Norway’s Yara International ASA has signaled it may join Enbridge Inc. to develop a blue ammonia project on the Texas coast near Corpus Christi.
Adjacent to the Enbridge Ingleside Energy Center (EIEC), the Calgary-based midstream giant is designing a low-carbon ammonia facility and export project. Blue ammonia is manufactured from nitrogen and hydrogen derived from natural gas feedstock.
Enbridge initially was partnering with Humble Midstream LLC, an EnCap Flatrock Midstream portfolio company. However, Humble is exiting the project, with Yara Clean Ammonia signing a letter of intent to acquire a half-stake. No financial details were disclosed.
“The addition of Yara to the project greatly enhances the long-term prospects for the venture,” sponsors noted.
“EIEC is well-positioned to become the most sustainable export terminal in North America through low-carbon fuel production, carbon capture and solar self-power,” said Enbridge’s Colin Gruending, executive vice president of Liquids Pipelines.
Sequestering CO2
Once operational, the production facility as designed would have 1.2-1.4 million tons/year of capacity. Nearly all (95%) of the carbon dioxide (CO2) generated from the production process would be “captured and transported to nearby permanent geologic storage.”
If approved following the front-end engineering design phase, total project investment is estimated at $2.6-2.9 billion, with production start-up in four to five years.

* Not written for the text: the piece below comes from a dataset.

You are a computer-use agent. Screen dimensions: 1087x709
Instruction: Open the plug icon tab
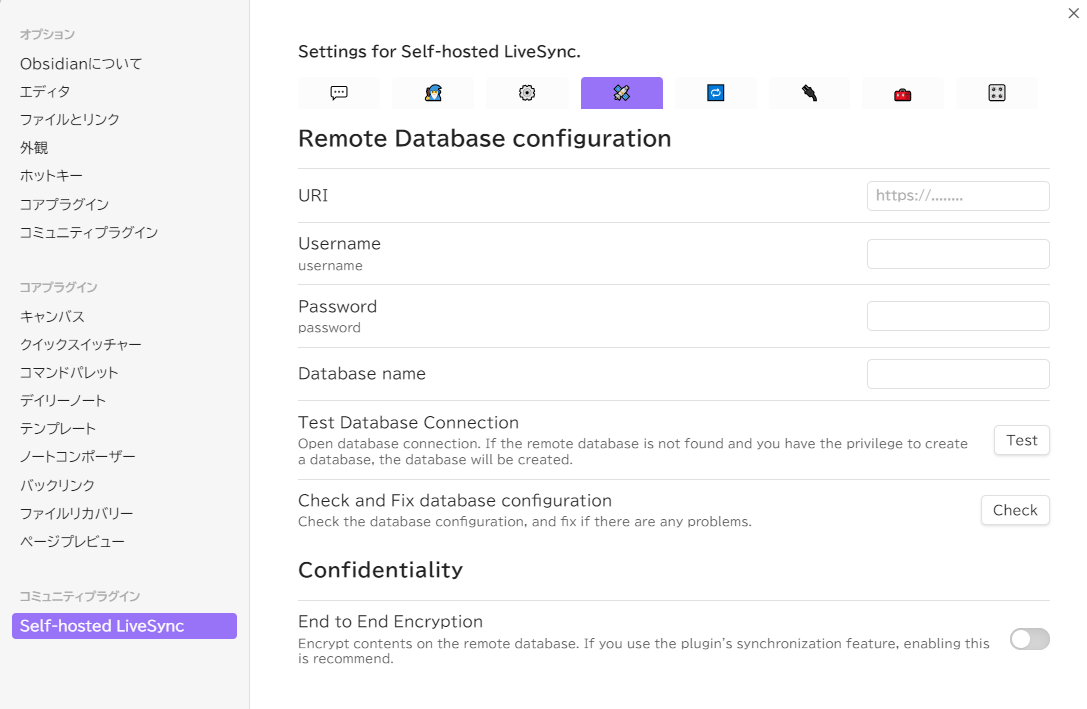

Enbridge and Yara plan to use their “complementary strengths to develop and execute the project.” Yara is the world’s largest ammonia distributor and considered an expert in ammonia development, production and operations. Enbridge, in turn, would provide the large-scale infrastructure development muscle.
EIEC already has deepwater docks and an export platform, considered critical to advancing the project to commercial operations. Enbridge’s Texas Eastern Transmission Pipeline, aka Tetco, has been tapped to transport feed gas that would be used for the production process. In addition, Enbridge and Occidental Petroleum Corp.’s Oxy Low Carbon Ventures are advancing a CO2 sequestration hub near Corpus, which could be the destination for the captured CO2.
Yaro Offtaking Supply
Yara has signaled that it would “contract full offtake from the facility, which further enhances the strategic value and commercial viability of the project.”
Yara is “working systematically to develop project opportunities in the U.S.,” Yara Clean Ammonia President Magnus Krogh Ankarstrand said. The project “will significantly contribute to our strategy of decarbonizing agriculture, as well as serving new clean ammonia segments such as shipping fuel, power production and ammonia as a hydrogen carrier.”
Yara Clean Ammonia operates a global network with 15 ships and access to 18 ammonia terminals. It also has “multiple” ammonia production and consumption sites across the world through Yara International.
The project still requires regulatory approvals before the partners consider sanctioning the facility.